### PAGE EXTRACT
------------------------------------------------------------
Such earned portion shall be paid ninety (90) days following the date of such
termination.

    

    

    
              (ii) Unless otherwise
provided in the applicable Long-Term Performance Award agreement or other
applicable management agreement, if a Participant terminates his or her
employment or his or her consultancy during a Performance Period because of
Retirement, then such Participant shall continue to be entitled to a prorata
portion of any payment with respect to the Long-Term Performance Award subject
to such Performance Period in accordance with the payment terms set forth in
subsection (e) of this Section 9, determined by multiplying such payment,
calculated as if the Participant's employment or consultancy had not been
terminated, by a fraction the numerator of which is the number of days from the
beginning of the Performance Period to the date of such termination and the
denominator of which is the total number of days during the Performance
Period.

    

     

    
      
        
        

      

      
        -14-

        
          

        

      

      
        
        

      

    

     

    
              (iii) Unless
otherwise provided in the applicable Long-Term Performance Award agreement or
other applicable management agreement, if a Participant terminates employment or
his or her consultancy during a Performance Period for any reason other than
death, Disability or Retirement, then such a Participant shall not be entitled
to any payment with respect to the Long-Term Performance Award subject to such
Performance Period, unless the Committee shall otherwise determine in its
discretion.
------------------------------------------------------------
### EXPLORE THE MATERIAL
1. In clause (iii) of the performance award excerpt, list the three causes of termination that are excluded from the phrase "for any reason other than".
2. Translate this sentence from the performance award excerpt into Spanish: "Such earned portion shall be paid ninety (90) days following the date of such termination."

### Items listed in a dataset
------------------------------------------------------------
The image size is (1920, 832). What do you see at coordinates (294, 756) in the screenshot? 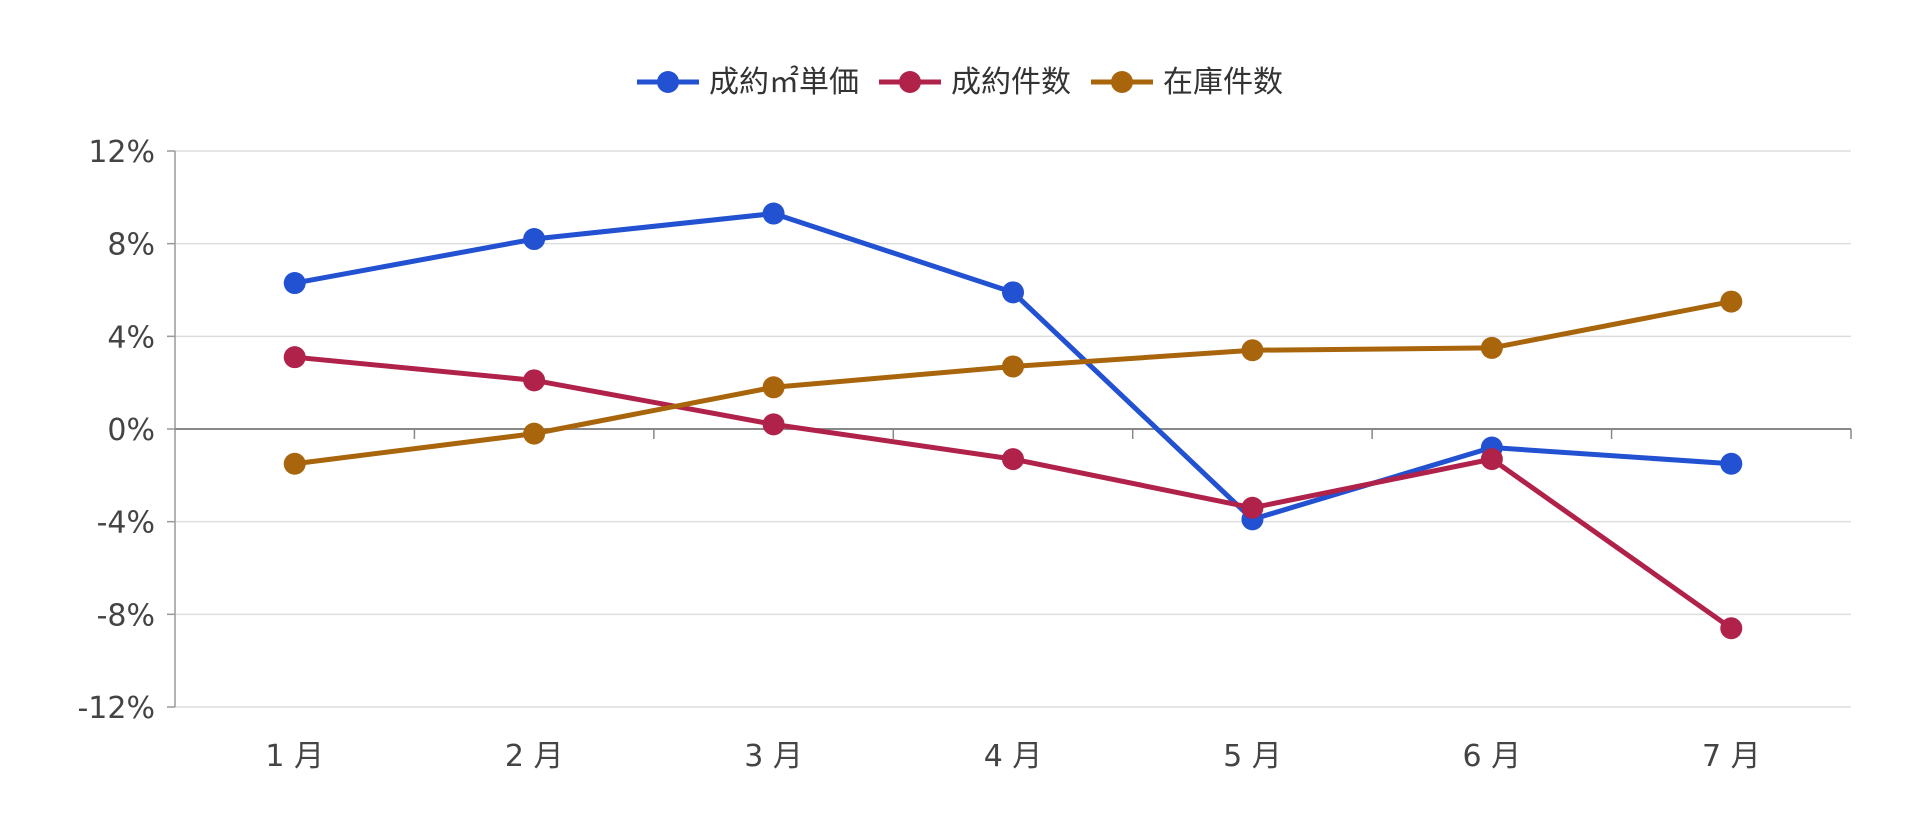
I see `x-tick-label: 1 月` at bounding box center [294, 756].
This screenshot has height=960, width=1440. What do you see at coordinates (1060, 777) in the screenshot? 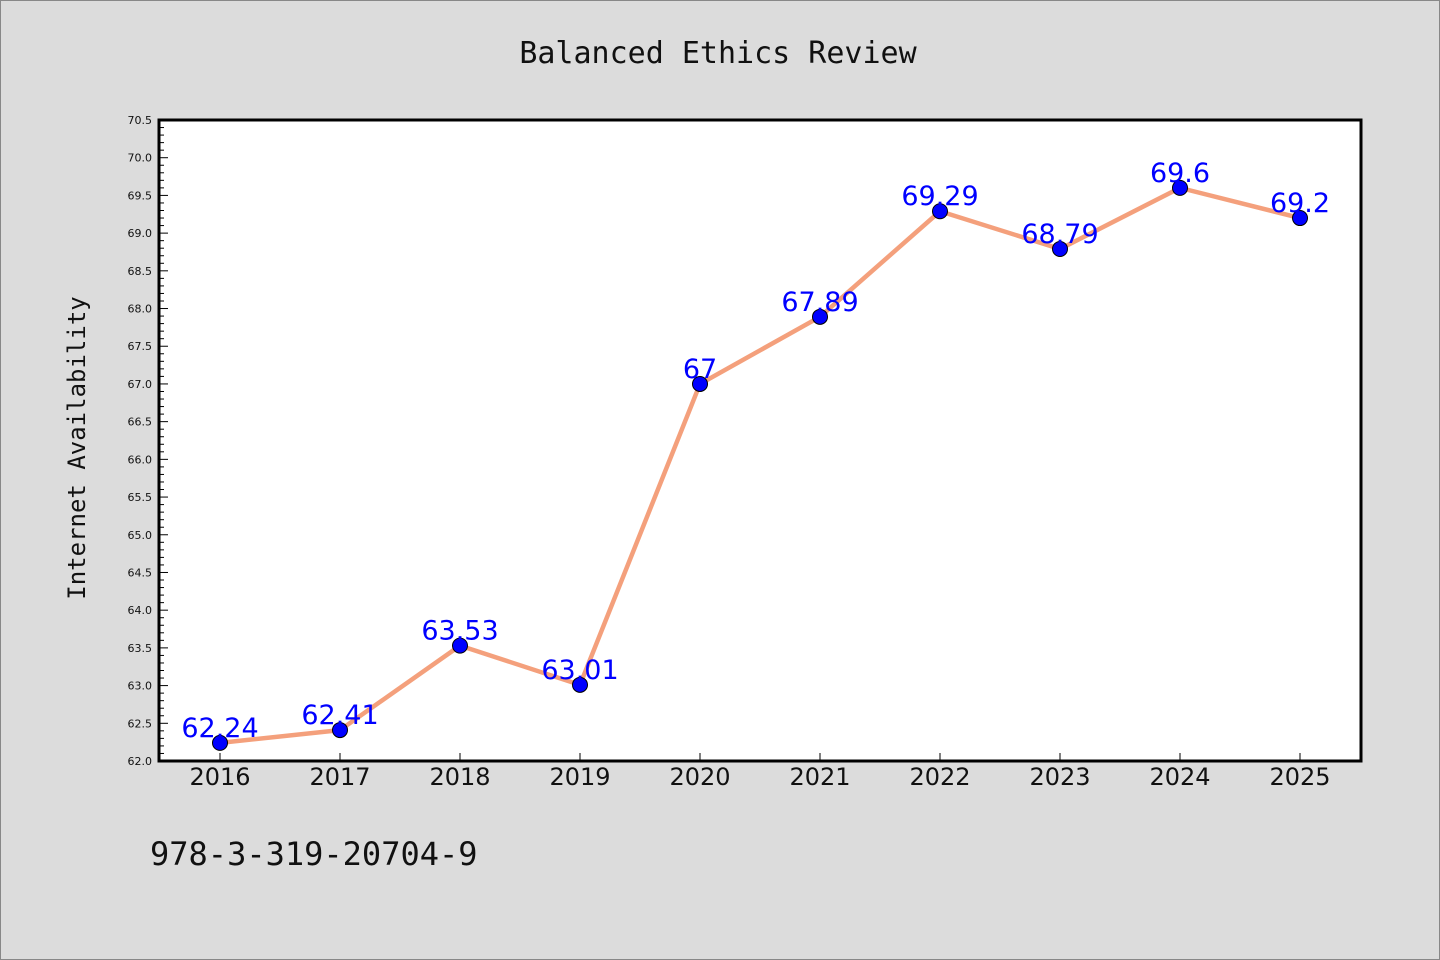
I see `x-tick-label: 2023` at bounding box center [1060, 777].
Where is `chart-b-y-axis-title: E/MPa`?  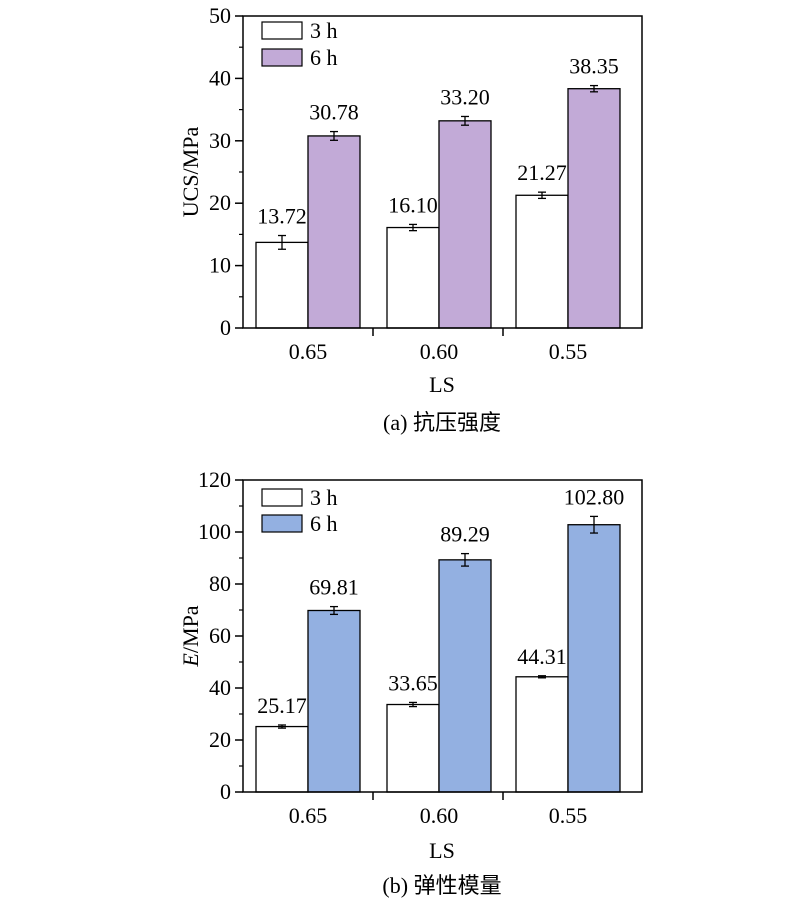 chart-b-y-axis-title: E/MPa is located at coordinates (190, 636).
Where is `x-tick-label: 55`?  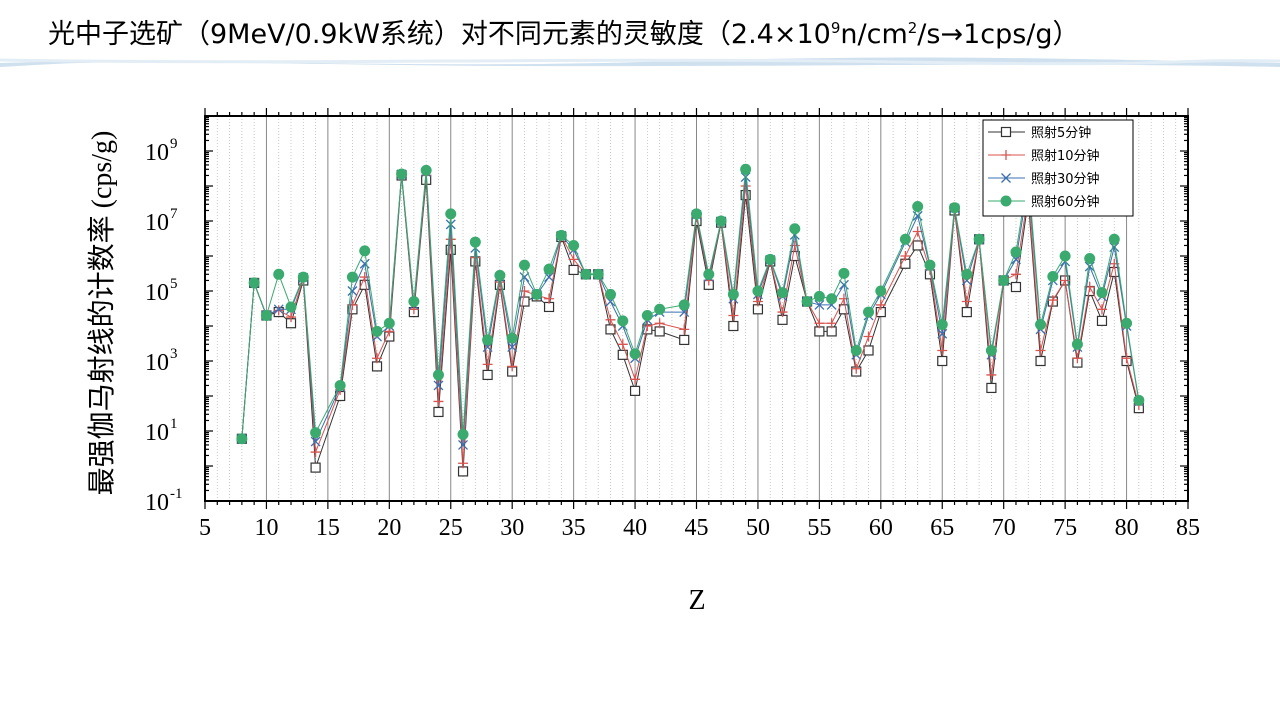
x-tick-label: 55 is located at coordinates (819, 528).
------------------------------------------------------------
### PER-TASK ANSWERS
1.
- Death
- Disability
- Retirement

2. Dicha porción devengada se pagará noventa (90) días después de la fecha de dicha terminación.